De fait, parmi les témoignages que nous avons récoltés dans Ombres & Lumière, beaucoup de personnes ayant des troubles psychiques nous ont évoqué qu’elles avaient vécues des délires. Je pense à Bernadette, diagnostiquée bipolaire, qui, à 37 ans, a fait un délire mystique : « J’étais persuadée que j’étais damnée et que je finirais en enfer, raconte-t-elle. J’ai beaucoup souffert, j’ai fini par perdre la raison et être hospitalisée. À cause de cette crise, j’appréhendais beaucoup de retourner à la messe. J’avais peur que cela déclenche un nouveau délire. » Quant à Ludovig, diagnostiqué schizophrène, il raconte lui aussi une grave crise subie alors qu’il avait 20 ans : « Les voix me disaient que j’allais être un nouveau Messie. J’ai cru parler avec Dieu. Pensant lui obéir, j’ai sauté du cinquième étage. »

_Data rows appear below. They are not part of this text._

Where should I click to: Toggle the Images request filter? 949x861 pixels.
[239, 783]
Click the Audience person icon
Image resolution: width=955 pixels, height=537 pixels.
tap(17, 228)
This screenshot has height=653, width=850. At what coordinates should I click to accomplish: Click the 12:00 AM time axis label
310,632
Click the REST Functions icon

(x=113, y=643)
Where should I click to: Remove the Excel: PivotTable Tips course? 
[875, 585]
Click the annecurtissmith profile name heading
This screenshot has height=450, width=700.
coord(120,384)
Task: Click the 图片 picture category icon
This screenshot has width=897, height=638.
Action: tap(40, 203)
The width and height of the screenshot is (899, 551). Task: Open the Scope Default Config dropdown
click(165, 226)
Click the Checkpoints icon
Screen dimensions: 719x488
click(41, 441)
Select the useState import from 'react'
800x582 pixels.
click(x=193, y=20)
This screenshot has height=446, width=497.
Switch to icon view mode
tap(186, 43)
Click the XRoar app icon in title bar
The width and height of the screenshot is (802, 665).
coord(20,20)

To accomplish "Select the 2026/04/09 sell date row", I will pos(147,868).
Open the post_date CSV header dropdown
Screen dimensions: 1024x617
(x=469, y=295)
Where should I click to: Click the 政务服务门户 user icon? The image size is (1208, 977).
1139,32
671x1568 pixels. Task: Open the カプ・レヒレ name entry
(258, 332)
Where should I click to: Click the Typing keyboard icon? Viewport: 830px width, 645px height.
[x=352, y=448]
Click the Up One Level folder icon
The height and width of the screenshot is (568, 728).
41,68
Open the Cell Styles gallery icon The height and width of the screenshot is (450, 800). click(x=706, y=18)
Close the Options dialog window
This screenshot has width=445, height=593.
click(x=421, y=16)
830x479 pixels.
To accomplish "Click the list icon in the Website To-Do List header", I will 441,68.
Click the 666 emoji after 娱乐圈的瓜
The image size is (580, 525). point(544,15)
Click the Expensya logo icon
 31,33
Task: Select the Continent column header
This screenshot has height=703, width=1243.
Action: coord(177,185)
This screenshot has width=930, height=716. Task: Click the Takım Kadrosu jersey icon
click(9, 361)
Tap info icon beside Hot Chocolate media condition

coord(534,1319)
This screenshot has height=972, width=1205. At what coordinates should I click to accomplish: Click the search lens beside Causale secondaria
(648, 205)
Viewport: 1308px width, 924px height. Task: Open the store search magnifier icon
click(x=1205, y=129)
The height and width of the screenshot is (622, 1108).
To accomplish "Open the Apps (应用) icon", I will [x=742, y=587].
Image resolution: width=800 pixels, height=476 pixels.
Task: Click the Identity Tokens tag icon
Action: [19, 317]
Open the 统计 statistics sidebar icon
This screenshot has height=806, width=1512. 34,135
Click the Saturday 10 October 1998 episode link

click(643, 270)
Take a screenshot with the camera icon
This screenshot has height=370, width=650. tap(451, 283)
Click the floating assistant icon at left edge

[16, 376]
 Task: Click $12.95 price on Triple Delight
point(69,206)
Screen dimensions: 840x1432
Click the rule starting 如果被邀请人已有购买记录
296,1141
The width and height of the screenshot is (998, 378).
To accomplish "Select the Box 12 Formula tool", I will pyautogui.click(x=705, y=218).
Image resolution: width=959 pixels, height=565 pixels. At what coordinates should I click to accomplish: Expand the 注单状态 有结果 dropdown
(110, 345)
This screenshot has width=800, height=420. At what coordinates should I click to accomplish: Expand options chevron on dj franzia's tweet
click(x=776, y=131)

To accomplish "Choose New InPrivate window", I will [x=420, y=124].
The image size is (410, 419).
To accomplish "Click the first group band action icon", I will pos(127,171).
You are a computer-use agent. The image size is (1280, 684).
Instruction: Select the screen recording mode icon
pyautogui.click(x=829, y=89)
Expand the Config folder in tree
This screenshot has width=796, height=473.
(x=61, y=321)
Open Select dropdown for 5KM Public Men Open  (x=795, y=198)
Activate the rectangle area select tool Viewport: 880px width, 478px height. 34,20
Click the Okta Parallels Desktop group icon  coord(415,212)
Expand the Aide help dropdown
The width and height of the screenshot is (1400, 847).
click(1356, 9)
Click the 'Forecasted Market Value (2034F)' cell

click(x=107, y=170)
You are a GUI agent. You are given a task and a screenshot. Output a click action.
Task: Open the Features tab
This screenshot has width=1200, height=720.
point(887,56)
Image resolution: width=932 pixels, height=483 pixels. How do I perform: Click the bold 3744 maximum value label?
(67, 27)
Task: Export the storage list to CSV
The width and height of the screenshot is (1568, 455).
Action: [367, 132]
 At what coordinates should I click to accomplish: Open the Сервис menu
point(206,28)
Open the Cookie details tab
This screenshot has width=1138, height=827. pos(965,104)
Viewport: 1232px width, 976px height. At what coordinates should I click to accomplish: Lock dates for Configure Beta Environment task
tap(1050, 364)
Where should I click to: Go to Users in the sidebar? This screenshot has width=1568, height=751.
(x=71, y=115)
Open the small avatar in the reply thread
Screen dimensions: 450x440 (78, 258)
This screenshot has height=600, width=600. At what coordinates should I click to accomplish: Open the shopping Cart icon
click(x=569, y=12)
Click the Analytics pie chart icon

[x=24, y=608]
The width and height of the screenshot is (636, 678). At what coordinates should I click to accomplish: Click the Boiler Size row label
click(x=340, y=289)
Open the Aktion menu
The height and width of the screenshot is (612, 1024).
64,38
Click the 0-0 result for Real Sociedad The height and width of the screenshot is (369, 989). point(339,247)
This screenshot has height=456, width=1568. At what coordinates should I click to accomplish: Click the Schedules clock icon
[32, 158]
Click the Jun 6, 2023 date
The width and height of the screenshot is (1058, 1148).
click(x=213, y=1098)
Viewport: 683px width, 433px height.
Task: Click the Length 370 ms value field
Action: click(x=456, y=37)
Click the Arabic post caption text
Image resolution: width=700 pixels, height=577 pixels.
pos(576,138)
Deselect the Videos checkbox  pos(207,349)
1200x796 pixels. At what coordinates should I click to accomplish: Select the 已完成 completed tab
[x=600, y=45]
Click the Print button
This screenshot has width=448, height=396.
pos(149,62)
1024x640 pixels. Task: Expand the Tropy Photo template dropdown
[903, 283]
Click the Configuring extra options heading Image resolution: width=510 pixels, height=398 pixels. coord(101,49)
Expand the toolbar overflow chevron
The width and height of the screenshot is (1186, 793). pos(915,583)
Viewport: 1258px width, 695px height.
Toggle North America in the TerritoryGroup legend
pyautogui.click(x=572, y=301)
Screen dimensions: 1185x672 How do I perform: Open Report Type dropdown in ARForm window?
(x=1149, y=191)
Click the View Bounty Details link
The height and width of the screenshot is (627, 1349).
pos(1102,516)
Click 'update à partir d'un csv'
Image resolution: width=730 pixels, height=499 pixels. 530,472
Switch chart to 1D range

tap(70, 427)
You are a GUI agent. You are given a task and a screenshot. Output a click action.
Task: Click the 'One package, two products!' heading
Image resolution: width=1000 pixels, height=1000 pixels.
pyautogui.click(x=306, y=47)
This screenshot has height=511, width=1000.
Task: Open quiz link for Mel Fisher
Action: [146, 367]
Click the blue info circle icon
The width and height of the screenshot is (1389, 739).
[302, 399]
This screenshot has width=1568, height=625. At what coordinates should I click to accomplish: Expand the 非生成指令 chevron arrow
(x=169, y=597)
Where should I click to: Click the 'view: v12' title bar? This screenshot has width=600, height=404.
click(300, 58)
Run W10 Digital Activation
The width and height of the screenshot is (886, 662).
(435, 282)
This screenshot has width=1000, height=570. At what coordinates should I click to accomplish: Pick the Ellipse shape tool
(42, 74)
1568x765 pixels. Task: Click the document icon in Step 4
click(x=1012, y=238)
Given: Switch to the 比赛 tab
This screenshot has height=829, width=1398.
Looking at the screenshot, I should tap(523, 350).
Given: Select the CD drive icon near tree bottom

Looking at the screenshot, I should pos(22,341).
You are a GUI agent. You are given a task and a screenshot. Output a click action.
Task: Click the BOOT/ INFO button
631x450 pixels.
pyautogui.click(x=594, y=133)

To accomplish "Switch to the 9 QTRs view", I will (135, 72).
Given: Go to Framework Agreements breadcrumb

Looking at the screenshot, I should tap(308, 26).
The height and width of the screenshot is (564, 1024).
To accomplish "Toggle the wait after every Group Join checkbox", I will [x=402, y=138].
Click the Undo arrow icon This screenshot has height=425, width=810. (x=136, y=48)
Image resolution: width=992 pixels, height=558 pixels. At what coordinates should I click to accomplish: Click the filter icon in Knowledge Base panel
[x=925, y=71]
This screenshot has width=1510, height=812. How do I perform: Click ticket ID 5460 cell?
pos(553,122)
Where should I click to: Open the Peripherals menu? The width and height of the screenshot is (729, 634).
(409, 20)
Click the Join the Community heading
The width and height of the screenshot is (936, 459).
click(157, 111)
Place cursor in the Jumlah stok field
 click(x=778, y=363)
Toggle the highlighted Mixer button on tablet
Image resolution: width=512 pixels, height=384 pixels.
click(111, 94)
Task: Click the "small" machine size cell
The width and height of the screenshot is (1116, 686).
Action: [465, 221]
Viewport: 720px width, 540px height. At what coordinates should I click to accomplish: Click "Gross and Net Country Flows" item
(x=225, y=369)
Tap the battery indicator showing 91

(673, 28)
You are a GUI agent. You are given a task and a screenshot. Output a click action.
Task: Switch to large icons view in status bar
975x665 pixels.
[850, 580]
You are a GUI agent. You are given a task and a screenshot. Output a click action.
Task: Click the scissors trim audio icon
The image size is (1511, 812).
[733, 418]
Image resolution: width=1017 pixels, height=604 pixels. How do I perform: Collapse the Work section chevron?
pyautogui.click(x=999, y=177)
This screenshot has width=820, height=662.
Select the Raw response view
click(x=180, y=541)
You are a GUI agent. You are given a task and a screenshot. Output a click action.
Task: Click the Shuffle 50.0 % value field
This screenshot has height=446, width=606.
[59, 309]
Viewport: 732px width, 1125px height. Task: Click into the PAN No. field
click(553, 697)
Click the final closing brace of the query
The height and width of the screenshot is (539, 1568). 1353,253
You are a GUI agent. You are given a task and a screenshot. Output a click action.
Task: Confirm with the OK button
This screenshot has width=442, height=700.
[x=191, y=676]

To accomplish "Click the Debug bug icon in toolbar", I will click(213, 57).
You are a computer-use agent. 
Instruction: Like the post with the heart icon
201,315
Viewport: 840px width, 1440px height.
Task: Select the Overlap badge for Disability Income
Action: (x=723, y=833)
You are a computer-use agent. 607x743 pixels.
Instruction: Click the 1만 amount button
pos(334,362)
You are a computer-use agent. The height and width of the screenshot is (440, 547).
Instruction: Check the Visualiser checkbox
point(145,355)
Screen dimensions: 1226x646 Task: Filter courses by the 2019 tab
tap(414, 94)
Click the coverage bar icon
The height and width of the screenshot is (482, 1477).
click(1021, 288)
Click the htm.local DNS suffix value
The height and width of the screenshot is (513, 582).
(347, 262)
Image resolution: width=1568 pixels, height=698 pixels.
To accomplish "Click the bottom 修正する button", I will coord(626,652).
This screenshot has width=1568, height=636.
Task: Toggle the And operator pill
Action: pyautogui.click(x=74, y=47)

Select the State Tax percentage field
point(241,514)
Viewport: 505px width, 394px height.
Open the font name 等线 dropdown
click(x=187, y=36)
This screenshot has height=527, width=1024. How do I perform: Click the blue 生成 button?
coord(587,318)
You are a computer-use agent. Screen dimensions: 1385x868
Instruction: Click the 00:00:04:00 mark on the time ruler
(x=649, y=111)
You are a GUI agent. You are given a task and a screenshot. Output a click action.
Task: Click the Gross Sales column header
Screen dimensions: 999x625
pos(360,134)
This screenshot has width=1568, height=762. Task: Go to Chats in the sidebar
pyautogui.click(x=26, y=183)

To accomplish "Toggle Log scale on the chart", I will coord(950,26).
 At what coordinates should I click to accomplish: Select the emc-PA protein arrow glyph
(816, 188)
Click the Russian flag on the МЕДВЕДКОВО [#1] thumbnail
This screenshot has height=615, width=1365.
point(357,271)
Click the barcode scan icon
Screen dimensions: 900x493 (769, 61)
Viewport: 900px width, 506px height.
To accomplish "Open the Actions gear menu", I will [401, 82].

Si l’on écarte le « délire mystique », qui existe, la foi peut donc être un vrai soutien pour ces personnes ?
Oui, et des études scientifiques le prouvent. Un collectif de chercheurs et praticiens du secteur de la psychiatrie a tenté de mesurer l’impact – positif ou négatif – de la spiritualité dans le processus de rétablissement des personnes malades psychiques. Ils ont démontré que la pratique religieuse avait des effets positifs pour 71%, et négatifs pour 14%. Philippe Huguelet, psychiatre, l’un des contributeurs de l’étude explique ce résultat : « Contrairement à l’image des flambées psychotiques que peut causer la pratique religieuse, dit-il, on a montré que la ressource spirituelle peut aider. Elle peut apaiser les symptômes, diminuer le risque du suicide, apporter un sens et de l’espoir au patient. »
Dans notre enquête Ombres & Lumière, nous avons été témoins de cette soif de spiritualité et d’espérance au cœur d’un reportage puissant à Ville-Evrard, en Seine-Saint-Denis. Didier, interné dans cet hôpital psychiatrique, vient très régulièrement à l’aumônerie, s’est exclamé devant nous : « Je veux avoir Jésus dans mon cœur ». Il y a aussi la voix de Gaëlle, 36 ans, borderline. La jeune femme a fait plusieurs tentatives de suicide. « Si je suis encore là aujourd’hui, c’est qu’il y a quelque chose. C’est grâce à Dieu, ce n’est pas possible autrement »
Donc les psychiatres, souvent méfiants face à la dimension spirituelle, ont tout intérêt à élargir leur regard pour, enfin, prendre en considération toutes les dimensions de l’être d’une personne, et notamment sa relation vitale à Dieu.